# 20. Regular Expressions in Python

The [`re`](https://docs.python.org/3.5/library/re.html) module provides regular expression or regex features in Python. It can be used to search and match on both unicode and 8-bit strings. However, the two types can not be mixed.

> _you cannot match an Unicode string with a byte pattern or vice-versa; similarly, when asking for a substitution, the replacement string must be of the same type as both the pattern and the search string._

When representing regex patterns in Python code, use the raw string notation __`r"string"`__ (string prefixed with the letter __`r`__) to prevent confusing special regex forms and character escaping.

If you need a refresher on the topic, now is a good time to read the documentation linked above. It provides a good reference and a link to an introduction to regex.

Let's import the module:

In [None]:
import re

> _The module defines several functions, constants, and an exception. Some of the functions are simplified versions of the full featured methods for compiled regular expressions. Most non-trivial applications always use the compiled form._

## 20.1 Functions

> _Python offers two different primitive operations based on regular expressions: __re.match() checks for a match only at the beginning__ of the string, while __re.search() checks for a match anywhere__ in the string (this is what Perl does by default)._

### 20.1.1 `re.match() and re.search()`

In [None]:
re.match('hello', 'hello world')

When successful, `re.match()` and `re.search()` results return a match object that evauates to `True` and `None` on failure.

In [None]:
text = "639876543210 is my mobile number"
regex = r'(63|0)[0-9]{10,11}'

match = re.match(regex, text)
if match:
    print("match:", match.group())

search = re.search(regex, text)
if search:
    print("search:", search.group())

The text above and the text below provide different results for `re.match()`.

In [None]:
text = "My mobile numbers are 639876543210 and 09876543211"
regex = r'(63|0)[0-9]{10,11}'

match = re.match(regex, text)
if match:
    print("match:", match.group())

search = re.search(regex, text)
if search:
    print("search:", search.group())

### 20.1.2 `re.compile()`

We used our regex pattern several times in our examples. If we wanted to make our pattern reusable, `re.compile()` is available to also optimize it into an object. There is a slight but almost negligible performance boost when working with compiled regex.

In [None]:
text = "639876543210 is my mobile number"
regex = re.compile(r'(63|0)[0-9]{10,11}')

match = regex.match(text)
if match:
    print("match:", match.group())

search = regex.search(text)
if search:
    print("search:", search.group())

### 20.1.3 `re.split()`

There is also `re.split()` that functions similiarly to `string.split()`, except it accepts regex.

In [None]:
re.split('\W+', 'Words, words, words.')  # \W = non-words

### 20.1.4 `re.findall()`

To return all non-overlapping matches of a pattern, use `re.findall()`.

In [None]:
re.findall('\w+', 'Words, words, words.')

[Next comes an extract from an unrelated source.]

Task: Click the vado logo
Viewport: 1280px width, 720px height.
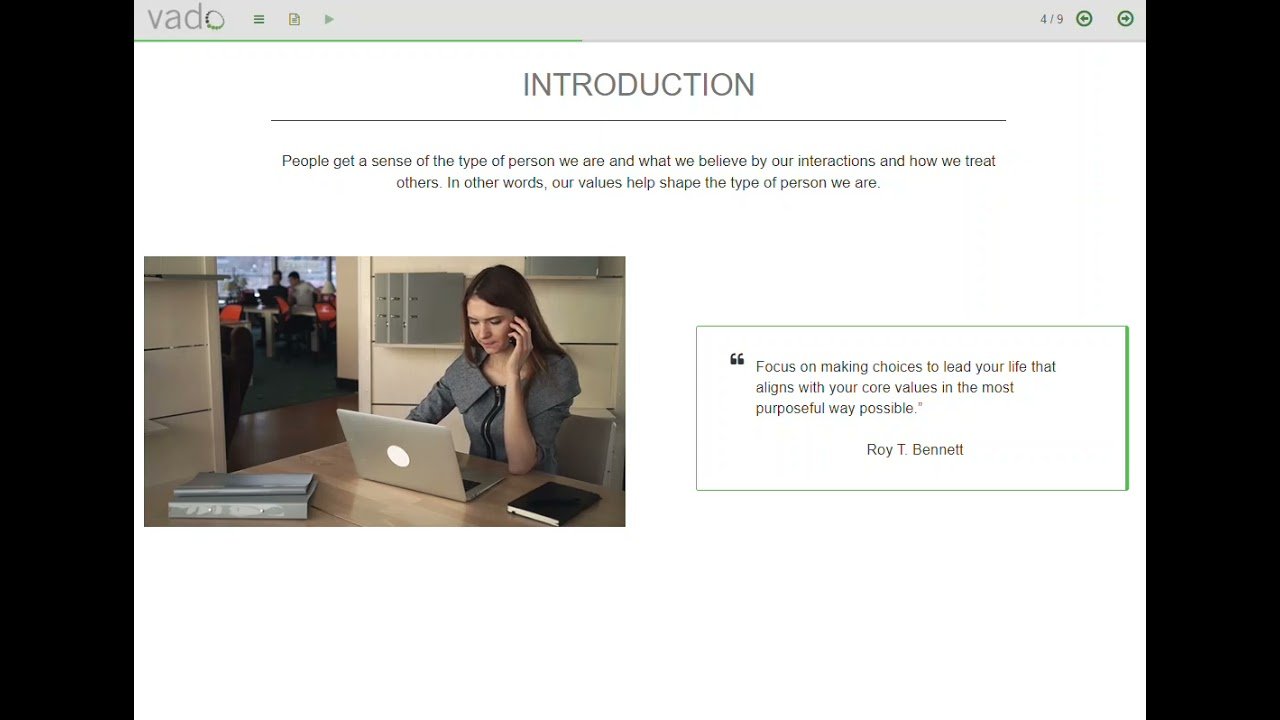Action: pos(186,18)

### 20.1.5 `re.finditer()`

Instead of returning a list, `re.finditer()` returns an iterator that returns match objects.

In [None]:
for m in re.finditer('\w+', 'Words, words, words.'):
    print('{0}-{1}: {2}'.format(m.start(), m.end(), m.group(0)))

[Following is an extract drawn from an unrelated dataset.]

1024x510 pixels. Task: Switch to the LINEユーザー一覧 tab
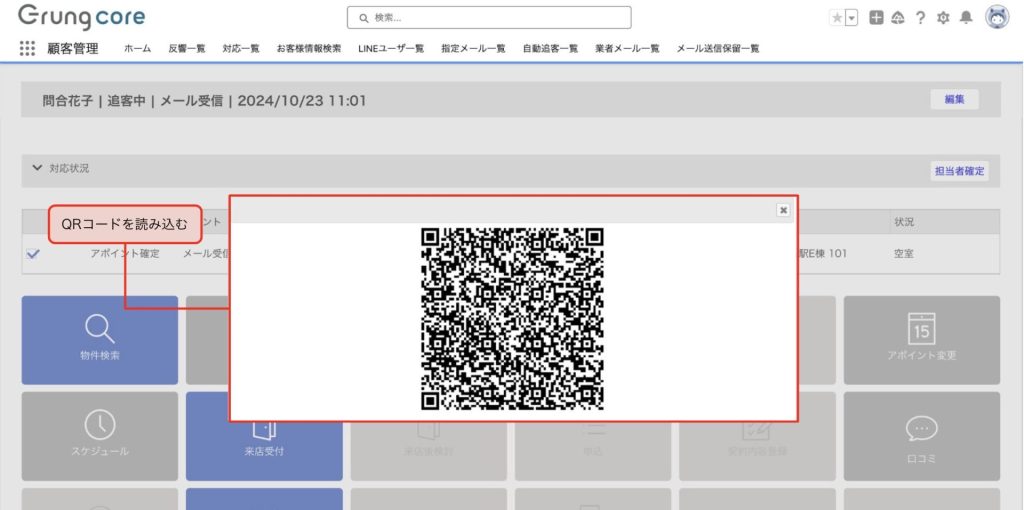tap(391, 48)
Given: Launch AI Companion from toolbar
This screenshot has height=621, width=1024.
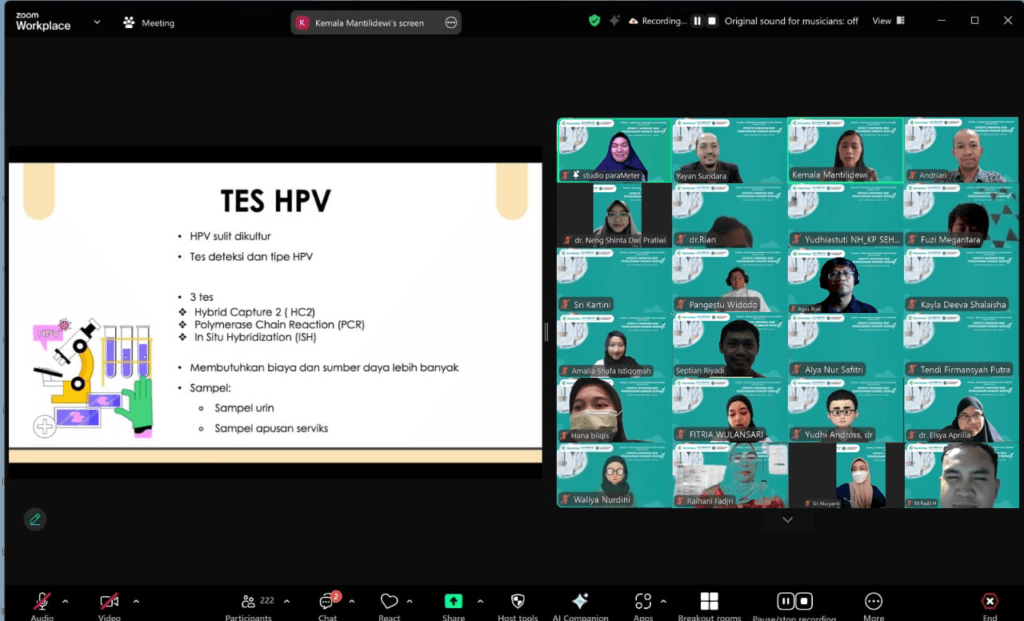Looking at the screenshot, I should click(x=579, y=602).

### 20.1.6 `re.fullmatch()`

If you want to check whether a whole string matches a pattern, there is a `re.fullmatch()` available (new in Python 3.4).

In [None]:
text = "639876543210"
regex = r'(63|0)[0-9]{10,11}'

match = re.fullmatch(regex, text)
if match:
    print("match:", match.group())

### 20.1.7 `re.sub()` and `re.subn()`

`sub()` performs a substitution on any pattern matches with with the given replacement and returns the new string.

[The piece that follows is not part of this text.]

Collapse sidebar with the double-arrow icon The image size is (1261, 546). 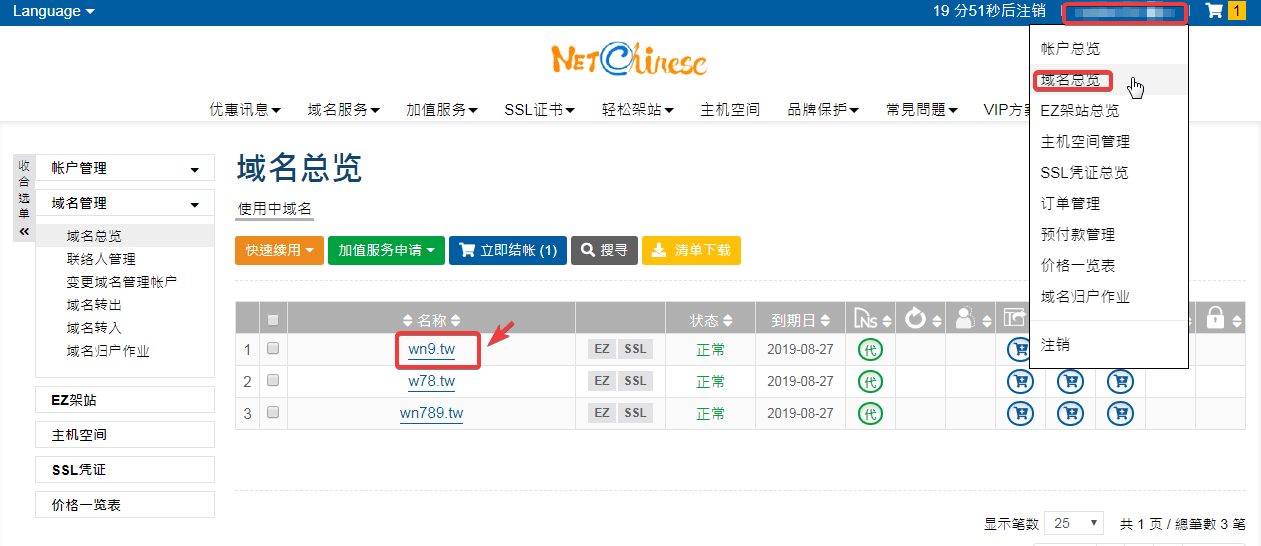point(24,231)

`subn()` returns a tuple with the new string and the number of substitutions made.

In [None]:
re.sub(r'\w', '*', 'password')

In [None]:
re.subn(r'\w', '*', 'password')

#### Exercises

Using the functions provided by the `re` module, write functions that use regex patterns to:

* Extract the title of an HTML page

* Validate phone numbers with the following parts:

    - country code or 0
    - carrier code
    - optional space or hyphen
    - first three digits
    - optional space or hyphen
    - last four digits

* Extract the date and month from various date formats:

    - YYYY-MM-DD
    - MM/DD/YYYY
    - MM-DD-YYYY
    - MM DD, 'YY